Section 14(3) and Section 90(3) of the Municipal Finance Management Act prohibits a municipality from reversing the sale of a property once it has been sold. This is to prevent the possibility of a municipality selling off its property for a song, only to purchase it back later at a heavy premium. 

However, the Act places no similar restriction on provincial governments when purchasing land sold by municipalities.

Western Cape Human Settlements MEC Bonginkosi Madikizela earlier refused to disclose the amount Rabcav wanted for the property. Asked if it was more than the rumoured R34m, Madikizela told News24 that "he [the seller] asked for more than that". Madikizela said the government would not just pay the asking price, as the land would have to go through comparative valuation processes.

Considering that RabCav effectively only paid R5.3m for the Schulphoek land, the property developer stands to gain massively should the deal proceed.

Leslie Viljoen, speaking on behalf of RabCav, sidestepped detailed questions posed on the transaction. 

"There is an 18-year history to this story which has been in the public domain on and off since 1999, both fact and fiction. It is not possible to give a balanced perspective by answering a few short questions and, due to the sensitivities around the latest political developments, we do not think it prudent to debate this further in the media."

Ironically, his words echo those that then Overstrand mayor Theo Byleveldt told IOL in 2010. He reportedly said that the Fernkloof and Schulphoek developments had spanned 10 years, and it had been difficult to explain their "finer details" in the press. He believed that there had been "a lot of vexatiousnous behind the controversy".

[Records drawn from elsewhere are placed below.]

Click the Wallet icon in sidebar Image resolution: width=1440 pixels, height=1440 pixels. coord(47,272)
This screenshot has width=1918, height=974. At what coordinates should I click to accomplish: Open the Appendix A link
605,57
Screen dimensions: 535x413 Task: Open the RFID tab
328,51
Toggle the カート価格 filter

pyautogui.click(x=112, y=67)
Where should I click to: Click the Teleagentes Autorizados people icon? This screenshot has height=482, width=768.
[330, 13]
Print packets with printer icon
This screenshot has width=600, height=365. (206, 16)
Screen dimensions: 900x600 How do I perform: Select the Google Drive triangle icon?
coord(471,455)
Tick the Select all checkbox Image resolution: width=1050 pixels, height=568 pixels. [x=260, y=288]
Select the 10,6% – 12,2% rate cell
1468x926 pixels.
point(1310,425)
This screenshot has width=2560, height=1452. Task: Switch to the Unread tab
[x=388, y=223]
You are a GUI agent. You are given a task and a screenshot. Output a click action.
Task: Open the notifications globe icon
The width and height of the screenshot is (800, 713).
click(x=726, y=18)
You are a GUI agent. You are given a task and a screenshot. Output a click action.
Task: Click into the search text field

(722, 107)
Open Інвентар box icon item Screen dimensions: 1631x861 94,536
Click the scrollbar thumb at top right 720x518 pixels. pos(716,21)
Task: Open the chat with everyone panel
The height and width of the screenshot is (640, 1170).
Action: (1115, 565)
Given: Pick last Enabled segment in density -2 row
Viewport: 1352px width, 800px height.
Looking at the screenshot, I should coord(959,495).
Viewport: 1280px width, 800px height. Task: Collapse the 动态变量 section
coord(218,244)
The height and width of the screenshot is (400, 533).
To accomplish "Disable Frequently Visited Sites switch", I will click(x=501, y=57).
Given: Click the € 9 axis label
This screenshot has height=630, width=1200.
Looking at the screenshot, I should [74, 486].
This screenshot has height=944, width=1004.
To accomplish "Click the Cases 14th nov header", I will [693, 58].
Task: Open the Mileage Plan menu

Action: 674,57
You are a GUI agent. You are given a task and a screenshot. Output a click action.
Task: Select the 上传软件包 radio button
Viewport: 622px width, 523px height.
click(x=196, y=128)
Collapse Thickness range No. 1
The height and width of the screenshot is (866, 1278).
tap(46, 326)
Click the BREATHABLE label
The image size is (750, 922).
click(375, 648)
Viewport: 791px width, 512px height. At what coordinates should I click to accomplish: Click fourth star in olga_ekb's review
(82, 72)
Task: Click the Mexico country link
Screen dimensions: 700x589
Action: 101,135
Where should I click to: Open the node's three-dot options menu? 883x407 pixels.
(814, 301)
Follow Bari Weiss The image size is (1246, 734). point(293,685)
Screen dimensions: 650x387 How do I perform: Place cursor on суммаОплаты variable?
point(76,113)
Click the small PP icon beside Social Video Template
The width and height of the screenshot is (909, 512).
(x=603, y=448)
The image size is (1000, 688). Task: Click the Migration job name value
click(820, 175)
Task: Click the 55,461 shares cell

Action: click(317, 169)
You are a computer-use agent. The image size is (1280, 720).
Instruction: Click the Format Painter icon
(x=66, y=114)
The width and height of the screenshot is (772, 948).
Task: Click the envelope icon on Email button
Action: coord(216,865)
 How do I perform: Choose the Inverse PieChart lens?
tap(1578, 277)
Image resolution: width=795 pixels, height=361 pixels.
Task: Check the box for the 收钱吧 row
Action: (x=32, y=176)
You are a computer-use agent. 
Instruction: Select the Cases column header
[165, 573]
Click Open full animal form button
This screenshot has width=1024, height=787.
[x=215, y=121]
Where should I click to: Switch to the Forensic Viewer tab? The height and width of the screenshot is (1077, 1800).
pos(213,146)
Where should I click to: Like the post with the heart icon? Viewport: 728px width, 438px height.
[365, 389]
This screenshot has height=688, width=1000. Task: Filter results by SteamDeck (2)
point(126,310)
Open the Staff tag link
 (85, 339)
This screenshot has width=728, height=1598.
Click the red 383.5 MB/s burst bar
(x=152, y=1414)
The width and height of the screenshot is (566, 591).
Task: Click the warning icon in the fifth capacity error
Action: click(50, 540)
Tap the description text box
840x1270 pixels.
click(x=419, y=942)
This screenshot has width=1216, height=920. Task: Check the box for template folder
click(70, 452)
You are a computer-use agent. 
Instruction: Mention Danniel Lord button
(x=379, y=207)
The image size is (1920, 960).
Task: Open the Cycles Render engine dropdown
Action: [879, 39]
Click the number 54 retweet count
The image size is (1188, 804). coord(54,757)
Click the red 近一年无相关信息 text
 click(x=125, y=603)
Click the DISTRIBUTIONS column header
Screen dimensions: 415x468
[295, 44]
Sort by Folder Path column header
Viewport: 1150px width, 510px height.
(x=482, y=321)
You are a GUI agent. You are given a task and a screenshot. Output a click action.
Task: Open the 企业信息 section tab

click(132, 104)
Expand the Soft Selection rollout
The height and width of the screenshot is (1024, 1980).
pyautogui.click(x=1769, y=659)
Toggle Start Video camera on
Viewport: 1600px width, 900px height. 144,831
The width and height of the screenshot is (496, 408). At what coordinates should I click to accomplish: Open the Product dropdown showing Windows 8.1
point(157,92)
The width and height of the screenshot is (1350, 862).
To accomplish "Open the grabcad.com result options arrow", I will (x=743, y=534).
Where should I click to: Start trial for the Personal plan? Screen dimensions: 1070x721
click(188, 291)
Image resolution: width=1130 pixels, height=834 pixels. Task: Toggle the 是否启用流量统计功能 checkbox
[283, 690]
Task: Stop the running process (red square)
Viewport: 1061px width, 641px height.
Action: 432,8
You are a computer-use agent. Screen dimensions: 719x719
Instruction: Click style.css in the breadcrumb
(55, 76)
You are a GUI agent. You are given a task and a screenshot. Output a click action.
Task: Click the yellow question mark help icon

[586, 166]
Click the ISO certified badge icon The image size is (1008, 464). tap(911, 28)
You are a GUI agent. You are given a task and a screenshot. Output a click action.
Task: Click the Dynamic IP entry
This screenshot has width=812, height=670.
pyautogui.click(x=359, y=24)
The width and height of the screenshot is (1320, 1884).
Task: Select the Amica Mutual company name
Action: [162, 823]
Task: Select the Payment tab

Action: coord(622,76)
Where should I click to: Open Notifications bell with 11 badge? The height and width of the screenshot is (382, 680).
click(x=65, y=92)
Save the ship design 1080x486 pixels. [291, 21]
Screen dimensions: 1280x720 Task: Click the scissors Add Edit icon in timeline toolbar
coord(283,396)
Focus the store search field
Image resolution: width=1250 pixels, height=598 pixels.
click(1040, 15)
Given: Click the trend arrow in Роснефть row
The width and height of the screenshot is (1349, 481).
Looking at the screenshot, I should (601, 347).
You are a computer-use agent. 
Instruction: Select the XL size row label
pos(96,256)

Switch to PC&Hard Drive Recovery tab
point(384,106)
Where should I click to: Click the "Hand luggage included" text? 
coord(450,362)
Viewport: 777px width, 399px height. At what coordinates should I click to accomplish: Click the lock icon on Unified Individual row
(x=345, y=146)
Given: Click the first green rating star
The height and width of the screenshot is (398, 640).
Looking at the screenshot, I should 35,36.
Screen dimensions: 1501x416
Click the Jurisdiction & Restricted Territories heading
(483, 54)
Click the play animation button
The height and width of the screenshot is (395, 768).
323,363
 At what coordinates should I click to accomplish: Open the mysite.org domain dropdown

Eight years on, and the same questions are being asked by demonstrators in the streets of Hermanus.

Questions posed to Viljoen - about whether their asking price for Schulphoek included or excluded the outstanding infrastructure it was required to build - were met with a copy-and-paste of his earlier response.

Negotiations Ongoing

Madikizela's office indicated that the purchase price had not been agreed upon. A valuation of the property still had to be conducted on the land parcel before any figures could be thrown about. They did, however, indicate that the original conditions of the sale of the property would be taken into account when negotiating a purchase price.

Tensions have flared up in recent weeks in Zwelihle as local residents took to the streets to protest the lack of adequate housing in Hermanus. The resulting protests have seen the Western Cape town shut down for several days, hobbling local businesses and the community.

Mayor Dudley Coetzee told community leaders at a meeting at Overstrand Municipal offices last week: "My priority is to get Schulphoek back. Never mind how it got there [to the current ownership]."

He said this while a large group of people sang and marched up and down Magnolia Road outside.